The placements were made through the apex bank’s Standing Deposit Facility, a mechanism that allows banks to earn interest on excess funds held with the central bank.
The development highlights a widening divide in liquidity conditions across the banking sector, where institutions with surplus cash prefer risk-free returns at the central bank rather than lending in the interbank market.
According to fixed-income analysts, the trend reflects persistent fragmentation in liquidity distribution, despite the tight monetary policy stance maintained by the CBN.
Market data show that the banking system recorded an average liquidity deficit of about N4.1 trillion during the week. Although this represented an improvement from the previous week’s shortfall of roughly N5.0 trillion, the scale of deposits with the central bank indicates that surplus funds remain concentrated among a few banks.
In recent months, the CBN has adopted aggressive liquidity-management measures, including frequent Open Market Operations to absorb excess funds from the financial system and control inflationary pressures.
Last week alone, the central bank conducted OMO sales exceeding N2 trillion, with maturities and inflows only partly offsetting the liquidity tightening.
As a result, short-term money market rates have remained elevated but relatively stable. The overnight lending rate hovered around 22 percent, easing slightly as early liquidity inflows reduced funding pressure.
Similarly, the Open Repo Rate remained steady at comparable levels, indicating that benchmark short-term interest rates remain firmly anchored despite shifts in market liquidity.
Analysts say the simultaneous presence of large deposits at the central bank and a system-wide liquidity deficit reflects structural inefficiencies rather than a lack of cash in the system.
“Liquidity is not evenly distributed. Some banks are long and prefer to stay risk-free at the central bank, while others are borrowing at elevated rates,” analysts said.
Investor behaviour in the fixed-income market reflects a similar level of caution.
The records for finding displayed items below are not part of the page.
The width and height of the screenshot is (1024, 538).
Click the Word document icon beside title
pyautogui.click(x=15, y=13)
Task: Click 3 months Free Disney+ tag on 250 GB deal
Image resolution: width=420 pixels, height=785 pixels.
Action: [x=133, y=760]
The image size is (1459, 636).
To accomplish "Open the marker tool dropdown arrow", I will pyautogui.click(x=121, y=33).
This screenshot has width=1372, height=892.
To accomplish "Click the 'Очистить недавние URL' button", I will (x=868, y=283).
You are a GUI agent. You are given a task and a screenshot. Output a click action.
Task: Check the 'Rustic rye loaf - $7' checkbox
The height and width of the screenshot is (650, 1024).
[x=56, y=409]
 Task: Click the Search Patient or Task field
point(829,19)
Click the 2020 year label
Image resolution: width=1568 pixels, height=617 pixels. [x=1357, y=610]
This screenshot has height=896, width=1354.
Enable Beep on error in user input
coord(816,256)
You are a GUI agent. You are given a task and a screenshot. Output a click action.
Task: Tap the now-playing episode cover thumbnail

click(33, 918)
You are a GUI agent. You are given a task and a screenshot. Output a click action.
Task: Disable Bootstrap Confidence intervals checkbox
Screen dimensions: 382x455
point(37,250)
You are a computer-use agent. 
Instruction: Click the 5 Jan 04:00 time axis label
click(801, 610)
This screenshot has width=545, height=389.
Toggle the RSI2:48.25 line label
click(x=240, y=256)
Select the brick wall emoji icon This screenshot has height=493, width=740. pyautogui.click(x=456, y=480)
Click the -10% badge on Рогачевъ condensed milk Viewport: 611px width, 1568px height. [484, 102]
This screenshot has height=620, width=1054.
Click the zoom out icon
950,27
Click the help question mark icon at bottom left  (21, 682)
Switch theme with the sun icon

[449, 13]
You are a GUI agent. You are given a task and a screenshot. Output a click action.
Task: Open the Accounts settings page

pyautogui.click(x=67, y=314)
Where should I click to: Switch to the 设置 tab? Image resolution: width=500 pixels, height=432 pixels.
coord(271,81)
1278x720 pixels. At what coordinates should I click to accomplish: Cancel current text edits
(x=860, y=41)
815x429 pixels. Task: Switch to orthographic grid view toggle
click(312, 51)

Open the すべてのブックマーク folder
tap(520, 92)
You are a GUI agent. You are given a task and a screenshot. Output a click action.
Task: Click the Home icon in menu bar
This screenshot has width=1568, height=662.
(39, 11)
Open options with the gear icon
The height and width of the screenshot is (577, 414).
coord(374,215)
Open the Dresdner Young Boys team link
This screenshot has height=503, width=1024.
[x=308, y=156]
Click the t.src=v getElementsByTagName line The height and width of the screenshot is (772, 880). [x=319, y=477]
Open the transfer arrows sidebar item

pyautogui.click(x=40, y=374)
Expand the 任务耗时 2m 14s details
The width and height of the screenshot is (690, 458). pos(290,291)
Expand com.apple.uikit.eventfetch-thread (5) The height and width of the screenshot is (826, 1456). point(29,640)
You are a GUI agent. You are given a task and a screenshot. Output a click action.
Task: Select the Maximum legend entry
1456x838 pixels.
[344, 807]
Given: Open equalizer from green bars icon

Demand has been strongest at the short and long ends of the yield curve, while the mid-tenor segment has seen relatively weaker participation.
At a recent OMO auction, subscriptions rose to more than four times the amount offered, with most investors targeting longer-dated instruments to lock in attractive yields.
Short-term instruments also attracted strong interest as investors sought flexibility in managing liquidity amid uncertainty over policy direction and inflation trends.
Nigeria’s inflation rate for March stood at 15.38 percent, slightly above expectations, reinforcing market expectations that the central bank will maintain its hawkish policy stance.
However, analysts expect near-term liquidity conditions to improve as inflows enter the system.
Estimates suggest that more than N1.6 trillion from Treasury bill maturities, bond coupon payments and maturing OMO bills could flow into the market in the coming days.
Part of this liquidity may be absorbed through a planned N750 billion Treasury bill auction.
Analysts at Cordros Capital noted that in the absence of further liquidity-mopping actions by the CBN, system liquidity could expand, potentially easing funding pressures and leading to a decline in overnight lending rates.
They added that inflows from OMO maturities and Federal Government bond coupon payments could support market liquidity in the near term.
Despite this outlook, analysts say the persistence of large deposits at the central bank suggests that liquidity segmentation will continue to shape Nigeria’s money market dynamics in the coming months.